Garden science has overtaken me somewhat. These days growers are producing an astonishing array of dwarf fruit trees which are around half the height of the regular trees, yet they produce full-sized fruit. Long before I had ever heard of dwarf fruit trees, about seven years ago, I decided to squeeze a Tahiti lime tree into my little backyard the old-fashioned way – by turning it into an espalier.

I could have succumbed to the nervous virgin's lament of "I've never done this kind of thing before" and chickened out, but instead I just plunged in like a enthusiastic foolish boy, telling myself that it's the long list of things that you regret not doing that will bug you more in your old age than the long list of things that you regret doing. Espaliers, ho!

Before I grind you through cyberspace with all the nitty gritty detail of espaliers on a limited budget, this photo is the 'happily ever after' shot of a contented espaliered lime tree producing yet another season's crop of margarita juice and guacamole cream. (The stripey leaf behind belongs to a 'Bengal Tiger' canna lily, by the way.)

Here's the result after seven years. If I never move from here it might also be my last espalier, but it has worked out fairly well and wasn't that difficult to do. The main thing is to take time picking the right plant in the first place. What I did was simply sort through all the 20-or-so Tahiti limes for sale at the local large garden centre until I found one with three evenly spaced 'pairs' of branches aligned opposite each other up the main trunk. (Yes, a few people gave me strange looks at the time, but don't even think of trying to explain what you're doing. It's not worth it!). Once I got the chosen one home, set up the espalier frame and planted the baby tree, I cut off all the branches that weren't part of my sets of pairs. All of a sudden it looked like a small but perfectly formed espalier, almost from day one. Well, all right, a small and rather puny espalier, if you must.

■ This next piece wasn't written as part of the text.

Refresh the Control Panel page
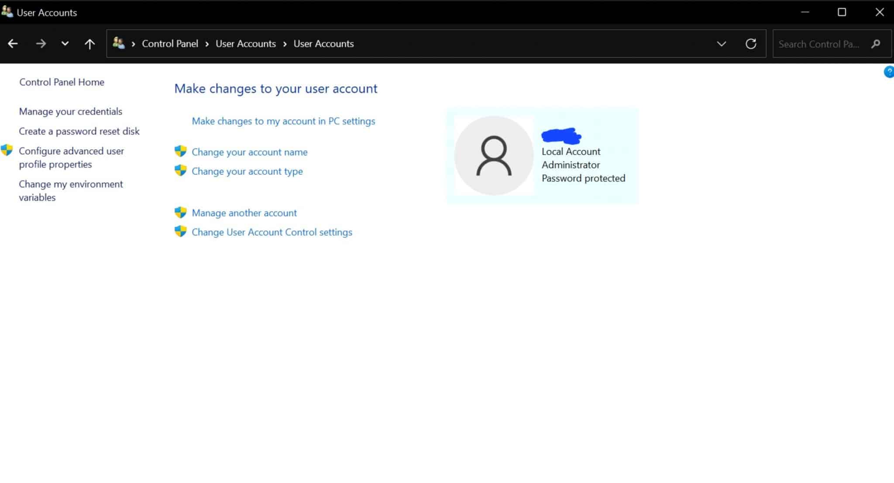 pyautogui.click(x=751, y=44)
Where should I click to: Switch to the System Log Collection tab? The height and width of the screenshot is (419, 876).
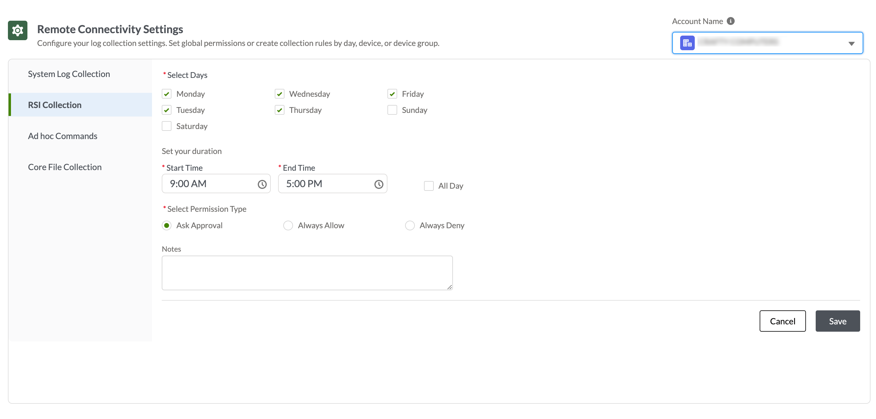pyautogui.click(x=69, y=73)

For the uprights I used two tall metal fence posts designed for swimming pool fences. After concreting the two posts into the soil (allow about one-third of their length below ground, and two-thirds above ground), getting them nicely vertical with a spirit level and letting the concrete dry for a day, I braced the uprights with a small primed and painted timber cross-beam at the top. The 'tie' pictured here holding the tree in place is adjustable and is quite loose. It needs to be checked every six months or so (say, in mid spring and late summer).

For the lower cross-supports I chose good old galvanised clothes line wire. It isn't ageing much, is mostly not visible and is way cheaper than the admittedly superior and more expensive alternative, stainless steel wire.

At the other end the wires are tensioned up with adjustable turnbuckles, but over these seven years they haven't slacked much at all and I can't remember the last time I tightened them. The hardwood brace at the top is essential, by the way. If you don't have it, the tensioning of the lower wire rungs will tend to bend the metal posts inwards.

Adjustable Velcro ties connect the growing branches to the wires. These are the seven-year-old originals which have been out in all weathers and yet still unzip and zip with a pleasing, efficient swish every time. A truly useful garden tie, these guys.

The only trimming needed is to remove growth that is going in the wrong direction (ie, outwards from the espalier, instead of along the espalier's 'lines'). This trimming keeps the profile of the plant fairly 'flat' and is only necessary about twice a year (spring and late summer). The tree itself is healthy and produces good crops, although in the first two years it dropped almost all its baby fruits when scorching hot spring days surprised us all, as they usually do. These days I have learned to thin the baby fruit by half as soon as they have formed, and I'm probably more diligent about watering the tree, too. However, I suspect the tree itself has just grown more roots and should really take most of the credit for its good performance!

In the end I'm happier with the espalier than I would have been with a dwarf tree mostly because of the satisfaction of trying something supposedly difficult, such as an espalier, and succeeding. But deep down I feel the real satisfaction is simply discovering that it's actually easier than it looks, and spreading the word! When I size up the ultimate size of a dwarf tree, I think my espalier is smaller and takes up less space, which is why I chose that method. Sure, it will need trimming for the rest of my days if it is to stay small, but right now that isn't an issue. And it produces more limes than we can squeeze, anyway!


4 comments:

Joshua Slocum said...

this is AWESOME

so well done for this post. majorly inspiring.

although I'm a huge proponent of Dwarf Fruit Trees your Squeezing a Lime post and it's pictures on the wonders of squeezing any fruit tree into a small space via espalier is totally inspiring.

great job!

Joshua

p.s. just as a bit of counterpoint on a benefit that might not have occurred to you for having the potted versions of dwarf lime trees have a lookie see at Lilian Too's advice on lime tree feng shui...Lilian Too has sold 10m (that's 10 million) feng shui books worldwide and she says Dwarf Lime Trees Absorb Bad Luck and Kill Evil Influence. espalier is cool but so is killing evil influence.... : )

Kimberly said...

Thanks for the step-by-step instructions. I want to try your technique with several kinds of citrus along a sunny fence in California. Your instructions are the best I've seen yet!